Teks bacaan
··········
Atasi Gizi Buruk dengan Susu Kedelai

Penuhi kebutuhan gizi dari produk berbahan lokal. 

INGAT dengan istilah 'empat sehat, lima sempurna'? Namun, tingginya harga susu sapi formula membuat tidak semua golongan masyarakat bisa mengonsumsinya setiap hari. Padahal, protein yang terkandung dalam susu bisa memenuhi kebuttuhan gizi masyarakat Indonesia.

Salah satu cara agar kegiatan minum susu memasyarakat ialah dengan mengembangkan susu berbahan lokal. Pasalnya, sebagian besar susu yang beredar di masyarakat diimpor dari luar negeri.

"Susu kan sebagian besar impor sehingga harganya mahal," kata dosen Teknologi Pertanian Universitas Gadjah Mada Indyah Sulistya Utami kepada Media Indonesia di Yogyakarta, Rabu  (14/5).

Jika pemerintah bisa menyediakan susu berbahan lokal, kata Indyah, harga bisa ditekan sehingga masyarakat kurang mampu bisa membeli susu untuk memenuhi kebutuhan gizi.

Selaku peneliti, Indyah memutuskan mengembangkan susu berbahan lokal. Pada 2010, ia pun memutuskan memulai penelitiannya dengan menggunakan bahan susu kedelai fermentasi. Pemilihan susu kedelai disebabkan masyarakat Indonesia sudah familiar dan  mengonsumsi jenis susu itu. Selain itu, iklim tropis Indonesia cocok dengan tanaman kedelai dengan  varietas anjasmoro sehingga itu  bisa diproduksi dalam jumlah banyak dan tidak perlu mengimpornya.   

"Kedelai anjasmoro dipilih karena memiliki keunggulan tingkat langunya paling rendah," kata dia. 

Susu kedelai, lanjutnya, memang memiliki kelemahan, seperti rasa yang masih langu, protein yang belum terdegradasi, dan kandungan senyawa yang bisa membuat kembung. Namun, melalui proses fermentasi, kelemahan itu bisa dikurangi. 

"Kalau susu kedelai difermentasi, kelemahan yang ada itu bisa berkurang," kata dia saat ditemui di Laboratorium Gizi Fakultas Teknologi Pertanian.

Pembuatan susu kedelai dilakukan dengan cara mencampurkan fementasi susu kedelai dengan tepung beras. Semua diformulasikan dan dikeringkan dengan pengering semprot (spray dryer) hingga menjadi bubuk. Proses selanjutnya dikeringkan, bila tidak akan menjadi asam jika disimpan lama.  

Susu tersebut, ujar Indyah, diperuntukkan bagi balita yang sudah menginjak usia dua tahun dan sudah tidak mengonsumsi air susu ibu (ASI). Susu fermentasi kedelai itu bisa menjadi alternatif pengganti susu sapi. 

Secara komposisi, baik susu sapi maupun susu kedelai memiliki kandungan yang sama. Namun, susu kedelai fermentasi memiliki keunggulan, yakni tidak memiliki kandungan laktosa sehingga mereka yang alergi dan tidak tahan mengonsumsi laktosa bisa aman meminumnya.
··········
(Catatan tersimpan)
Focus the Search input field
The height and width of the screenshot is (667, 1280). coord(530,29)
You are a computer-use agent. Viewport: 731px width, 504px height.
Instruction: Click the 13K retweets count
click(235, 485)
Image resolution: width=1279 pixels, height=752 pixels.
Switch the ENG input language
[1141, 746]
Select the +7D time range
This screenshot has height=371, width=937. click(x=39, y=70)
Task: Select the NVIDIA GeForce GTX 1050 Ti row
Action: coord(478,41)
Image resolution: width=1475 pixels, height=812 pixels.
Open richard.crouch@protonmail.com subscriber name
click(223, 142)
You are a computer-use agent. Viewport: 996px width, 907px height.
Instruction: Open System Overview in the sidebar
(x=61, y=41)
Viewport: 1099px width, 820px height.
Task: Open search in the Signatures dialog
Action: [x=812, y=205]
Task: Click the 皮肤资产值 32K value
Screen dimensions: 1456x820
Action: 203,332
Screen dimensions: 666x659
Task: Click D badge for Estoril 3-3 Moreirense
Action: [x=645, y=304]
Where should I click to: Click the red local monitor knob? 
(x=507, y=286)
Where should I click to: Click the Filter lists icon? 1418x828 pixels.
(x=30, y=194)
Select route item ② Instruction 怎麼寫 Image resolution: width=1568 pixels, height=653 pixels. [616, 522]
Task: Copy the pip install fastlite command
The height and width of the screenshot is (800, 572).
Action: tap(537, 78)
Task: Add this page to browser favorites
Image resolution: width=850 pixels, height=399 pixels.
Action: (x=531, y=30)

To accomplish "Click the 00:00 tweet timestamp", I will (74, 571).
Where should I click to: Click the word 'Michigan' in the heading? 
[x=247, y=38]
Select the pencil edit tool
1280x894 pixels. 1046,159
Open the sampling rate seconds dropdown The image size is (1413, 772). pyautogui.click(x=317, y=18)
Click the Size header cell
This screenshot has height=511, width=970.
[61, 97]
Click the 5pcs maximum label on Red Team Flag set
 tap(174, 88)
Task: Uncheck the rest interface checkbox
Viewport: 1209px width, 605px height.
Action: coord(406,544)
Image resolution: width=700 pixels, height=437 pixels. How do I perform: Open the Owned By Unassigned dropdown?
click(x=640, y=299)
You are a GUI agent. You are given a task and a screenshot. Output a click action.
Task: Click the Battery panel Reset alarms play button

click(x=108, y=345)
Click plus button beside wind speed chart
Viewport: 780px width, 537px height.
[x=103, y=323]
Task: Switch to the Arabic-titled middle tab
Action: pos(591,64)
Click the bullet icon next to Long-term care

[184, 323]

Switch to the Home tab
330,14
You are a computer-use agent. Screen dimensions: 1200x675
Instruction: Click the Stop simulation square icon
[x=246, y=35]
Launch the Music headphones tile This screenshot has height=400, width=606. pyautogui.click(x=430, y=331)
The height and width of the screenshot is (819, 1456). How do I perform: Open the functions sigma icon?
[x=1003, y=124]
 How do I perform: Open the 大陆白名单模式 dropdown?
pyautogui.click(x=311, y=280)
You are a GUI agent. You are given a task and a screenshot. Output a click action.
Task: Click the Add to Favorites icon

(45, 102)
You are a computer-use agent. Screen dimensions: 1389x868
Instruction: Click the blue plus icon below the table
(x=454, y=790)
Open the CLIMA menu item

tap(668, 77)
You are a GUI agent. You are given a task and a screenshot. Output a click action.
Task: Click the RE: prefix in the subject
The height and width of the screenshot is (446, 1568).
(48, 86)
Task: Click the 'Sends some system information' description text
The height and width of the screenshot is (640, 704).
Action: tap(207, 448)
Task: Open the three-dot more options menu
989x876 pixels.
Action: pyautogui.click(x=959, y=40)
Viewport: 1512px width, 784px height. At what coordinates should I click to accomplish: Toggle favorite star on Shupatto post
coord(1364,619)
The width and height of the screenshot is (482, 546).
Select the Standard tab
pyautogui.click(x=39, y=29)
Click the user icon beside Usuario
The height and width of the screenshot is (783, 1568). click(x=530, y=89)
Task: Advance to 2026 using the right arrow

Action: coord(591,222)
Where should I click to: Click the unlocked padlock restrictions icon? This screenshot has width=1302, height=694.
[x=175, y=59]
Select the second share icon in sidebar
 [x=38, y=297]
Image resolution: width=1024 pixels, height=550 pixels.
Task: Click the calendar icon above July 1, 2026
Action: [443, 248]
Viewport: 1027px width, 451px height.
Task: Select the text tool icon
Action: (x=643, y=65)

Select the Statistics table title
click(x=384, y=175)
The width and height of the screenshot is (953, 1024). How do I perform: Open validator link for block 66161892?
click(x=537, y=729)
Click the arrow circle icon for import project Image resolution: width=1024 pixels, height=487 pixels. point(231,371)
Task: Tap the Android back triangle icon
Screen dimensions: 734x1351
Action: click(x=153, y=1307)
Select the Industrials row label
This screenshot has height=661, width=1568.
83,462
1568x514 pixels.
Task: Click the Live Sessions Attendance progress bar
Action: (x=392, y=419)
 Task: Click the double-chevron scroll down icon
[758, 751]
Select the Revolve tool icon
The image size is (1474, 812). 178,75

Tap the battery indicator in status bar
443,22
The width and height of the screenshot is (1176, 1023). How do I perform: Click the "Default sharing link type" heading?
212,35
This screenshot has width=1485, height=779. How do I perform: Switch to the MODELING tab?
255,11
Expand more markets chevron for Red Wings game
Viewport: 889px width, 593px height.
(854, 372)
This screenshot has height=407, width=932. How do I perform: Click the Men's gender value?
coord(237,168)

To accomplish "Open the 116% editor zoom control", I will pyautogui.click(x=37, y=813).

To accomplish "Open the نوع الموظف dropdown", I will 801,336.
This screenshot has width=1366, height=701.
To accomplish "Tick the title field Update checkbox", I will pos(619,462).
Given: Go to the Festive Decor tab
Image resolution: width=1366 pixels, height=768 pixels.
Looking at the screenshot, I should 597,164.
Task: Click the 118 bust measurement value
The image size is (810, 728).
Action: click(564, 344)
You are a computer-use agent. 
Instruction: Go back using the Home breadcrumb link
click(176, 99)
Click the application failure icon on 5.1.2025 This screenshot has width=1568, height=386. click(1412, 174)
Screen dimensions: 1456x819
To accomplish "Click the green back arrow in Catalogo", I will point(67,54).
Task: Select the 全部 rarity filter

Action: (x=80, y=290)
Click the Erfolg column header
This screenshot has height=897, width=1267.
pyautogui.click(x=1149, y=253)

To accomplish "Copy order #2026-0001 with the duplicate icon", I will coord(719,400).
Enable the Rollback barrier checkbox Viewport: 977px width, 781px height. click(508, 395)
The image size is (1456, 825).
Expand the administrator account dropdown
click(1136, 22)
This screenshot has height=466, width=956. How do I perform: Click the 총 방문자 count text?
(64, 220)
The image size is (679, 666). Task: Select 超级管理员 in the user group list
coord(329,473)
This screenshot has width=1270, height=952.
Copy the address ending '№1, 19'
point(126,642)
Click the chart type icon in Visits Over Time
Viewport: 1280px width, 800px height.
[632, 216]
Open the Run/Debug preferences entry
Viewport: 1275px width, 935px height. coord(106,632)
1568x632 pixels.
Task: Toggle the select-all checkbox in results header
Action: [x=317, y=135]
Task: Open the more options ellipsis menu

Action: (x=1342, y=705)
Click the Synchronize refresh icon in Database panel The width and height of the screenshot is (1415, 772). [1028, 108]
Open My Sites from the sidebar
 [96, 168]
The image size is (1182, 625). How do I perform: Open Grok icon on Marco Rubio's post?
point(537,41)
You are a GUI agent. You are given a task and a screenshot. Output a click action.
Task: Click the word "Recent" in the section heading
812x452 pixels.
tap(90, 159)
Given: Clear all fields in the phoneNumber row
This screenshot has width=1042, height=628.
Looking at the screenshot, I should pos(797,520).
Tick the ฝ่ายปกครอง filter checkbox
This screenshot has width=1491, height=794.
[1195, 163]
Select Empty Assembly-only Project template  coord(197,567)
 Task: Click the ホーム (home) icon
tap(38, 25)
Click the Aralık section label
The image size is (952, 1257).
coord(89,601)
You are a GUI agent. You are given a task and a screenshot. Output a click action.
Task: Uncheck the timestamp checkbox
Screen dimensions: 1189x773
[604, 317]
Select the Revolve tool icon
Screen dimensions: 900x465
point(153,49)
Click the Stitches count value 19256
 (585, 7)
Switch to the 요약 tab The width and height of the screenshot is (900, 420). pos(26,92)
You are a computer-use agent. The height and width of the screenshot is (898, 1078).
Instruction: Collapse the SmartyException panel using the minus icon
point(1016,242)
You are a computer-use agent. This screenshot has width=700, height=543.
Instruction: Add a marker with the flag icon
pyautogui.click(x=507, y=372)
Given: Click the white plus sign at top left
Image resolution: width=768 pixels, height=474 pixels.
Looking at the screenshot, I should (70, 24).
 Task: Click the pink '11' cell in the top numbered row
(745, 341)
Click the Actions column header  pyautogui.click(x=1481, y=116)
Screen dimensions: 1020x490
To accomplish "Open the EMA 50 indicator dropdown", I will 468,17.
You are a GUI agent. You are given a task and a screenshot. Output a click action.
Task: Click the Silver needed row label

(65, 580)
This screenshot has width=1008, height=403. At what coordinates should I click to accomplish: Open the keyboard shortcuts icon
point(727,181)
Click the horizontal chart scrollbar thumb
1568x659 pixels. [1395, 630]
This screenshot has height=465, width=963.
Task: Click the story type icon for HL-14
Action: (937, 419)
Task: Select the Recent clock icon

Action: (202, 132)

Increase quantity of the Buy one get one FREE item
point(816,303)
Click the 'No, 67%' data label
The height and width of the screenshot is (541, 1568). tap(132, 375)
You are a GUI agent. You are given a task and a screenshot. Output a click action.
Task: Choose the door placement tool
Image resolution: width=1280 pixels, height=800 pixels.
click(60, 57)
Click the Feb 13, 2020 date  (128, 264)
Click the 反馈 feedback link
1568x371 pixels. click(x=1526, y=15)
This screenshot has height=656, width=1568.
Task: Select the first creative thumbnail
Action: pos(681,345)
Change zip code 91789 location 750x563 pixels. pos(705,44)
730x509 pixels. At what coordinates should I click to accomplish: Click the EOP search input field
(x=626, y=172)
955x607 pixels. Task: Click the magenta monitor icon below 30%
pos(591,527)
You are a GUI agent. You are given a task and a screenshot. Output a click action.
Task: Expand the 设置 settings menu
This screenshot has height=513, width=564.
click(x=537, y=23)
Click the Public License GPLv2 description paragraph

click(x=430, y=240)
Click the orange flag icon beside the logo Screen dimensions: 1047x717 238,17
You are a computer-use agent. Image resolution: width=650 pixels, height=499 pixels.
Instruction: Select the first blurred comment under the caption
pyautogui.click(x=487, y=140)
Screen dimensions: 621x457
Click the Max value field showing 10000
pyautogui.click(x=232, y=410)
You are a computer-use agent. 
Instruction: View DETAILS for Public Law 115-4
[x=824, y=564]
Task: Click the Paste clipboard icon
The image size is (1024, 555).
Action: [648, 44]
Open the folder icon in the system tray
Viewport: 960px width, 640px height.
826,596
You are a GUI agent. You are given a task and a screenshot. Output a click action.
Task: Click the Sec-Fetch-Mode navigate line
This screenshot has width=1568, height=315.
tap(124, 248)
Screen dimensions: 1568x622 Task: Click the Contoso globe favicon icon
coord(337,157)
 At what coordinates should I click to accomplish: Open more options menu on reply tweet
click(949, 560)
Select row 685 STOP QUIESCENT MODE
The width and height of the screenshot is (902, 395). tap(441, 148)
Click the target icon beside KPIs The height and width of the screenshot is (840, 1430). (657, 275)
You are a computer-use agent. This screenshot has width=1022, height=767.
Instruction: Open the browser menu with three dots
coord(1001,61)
··········
Dalam teks tentang susu kedelai, apa keunggulan kedelai varietas anjasmoro sehingga dipilih?

Tingkat langunya paling rendah.